Exists an anomaly between 2005 and 2015. That's weird, i'm not sure if I would have to think of it as an cycle variation or if it's really a part of the trend variation.

In [None]:
#Another opcion: In generally, considering all species
temporal=Counter(spec.year)
sns.lineplot(temporal.keys(),temporal.values(),sort=True,color='magenta') 

In [None]:
#I think that I should show them how to process the date features. Previously, in the original dataset, the format was distinct between the items

def preprocess_date(x): #Varies depending on the species chosen.
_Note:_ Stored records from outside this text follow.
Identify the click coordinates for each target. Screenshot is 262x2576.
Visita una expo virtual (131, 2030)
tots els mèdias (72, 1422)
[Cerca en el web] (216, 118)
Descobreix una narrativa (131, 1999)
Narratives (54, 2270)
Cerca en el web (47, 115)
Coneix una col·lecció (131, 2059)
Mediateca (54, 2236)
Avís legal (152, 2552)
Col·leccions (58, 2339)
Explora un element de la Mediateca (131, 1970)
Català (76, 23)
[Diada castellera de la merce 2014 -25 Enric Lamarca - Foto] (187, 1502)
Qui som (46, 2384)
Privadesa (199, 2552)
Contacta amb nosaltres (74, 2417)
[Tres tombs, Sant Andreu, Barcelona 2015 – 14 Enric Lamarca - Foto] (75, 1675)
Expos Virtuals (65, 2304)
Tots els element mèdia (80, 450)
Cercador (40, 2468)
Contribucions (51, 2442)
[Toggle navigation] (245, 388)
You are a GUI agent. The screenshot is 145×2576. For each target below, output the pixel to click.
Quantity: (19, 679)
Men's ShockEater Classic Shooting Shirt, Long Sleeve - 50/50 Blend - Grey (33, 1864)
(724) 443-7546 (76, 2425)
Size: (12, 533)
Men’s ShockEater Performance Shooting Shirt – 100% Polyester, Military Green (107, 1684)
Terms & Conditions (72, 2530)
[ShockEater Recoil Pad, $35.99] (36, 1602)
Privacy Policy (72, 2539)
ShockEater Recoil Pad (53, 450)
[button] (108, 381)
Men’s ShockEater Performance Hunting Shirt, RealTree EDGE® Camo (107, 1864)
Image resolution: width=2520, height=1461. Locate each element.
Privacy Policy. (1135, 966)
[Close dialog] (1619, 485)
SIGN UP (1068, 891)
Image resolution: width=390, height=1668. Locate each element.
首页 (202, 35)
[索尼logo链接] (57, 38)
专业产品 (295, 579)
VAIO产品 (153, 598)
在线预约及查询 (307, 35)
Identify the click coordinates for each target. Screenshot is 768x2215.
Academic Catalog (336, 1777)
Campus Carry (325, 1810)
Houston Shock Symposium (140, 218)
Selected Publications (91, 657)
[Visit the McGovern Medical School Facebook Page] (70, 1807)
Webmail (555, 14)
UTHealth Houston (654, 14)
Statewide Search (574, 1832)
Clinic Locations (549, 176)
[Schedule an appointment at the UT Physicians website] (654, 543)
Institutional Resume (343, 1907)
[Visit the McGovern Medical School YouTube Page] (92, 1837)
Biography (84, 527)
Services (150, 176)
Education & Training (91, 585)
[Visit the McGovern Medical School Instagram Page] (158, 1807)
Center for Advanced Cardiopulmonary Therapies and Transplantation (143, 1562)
Should return same datetime format
    if len(str(x))<11:return pd.to_datetime(x, format='%m-%d-%Y')
    else: return pd.to_datetime(str(x)[:10], format='%Y-%m-%d')

In [None]:
specie=spec[spec.sciname=='Phalaris arundinacea'] #Select only one specie. Select all species is possible too
specie['date']=specie['dateobserved'].apply(preprocess_date) 
from statsmodels.tsa.seasonal import seasonal_decompose
decomp = seasonal_decompose(specie.date, period=300, model='additive', extrapolate_trend='freq')
specie['trend'] = decomp.trend
specie["seasonal"] = decomp.seasonal
fig,ax=plt.subplots(2,1)
sns.lineplot(specie.year,specie.trend,sort=True,color='darkred',ax=ax[0])
sns.lineplot(specie.year,specie.seasonal,sort=True,color='darkblue',ax=ax[1])

In [None]:
from statsmodels.graphics.tsaplots import plot_acf
from statsmodels.graphics.tsaplots import plot_pacf

f, ax = plt.subplots(nrows=2, ncols=1, figsize=(9, 4.5))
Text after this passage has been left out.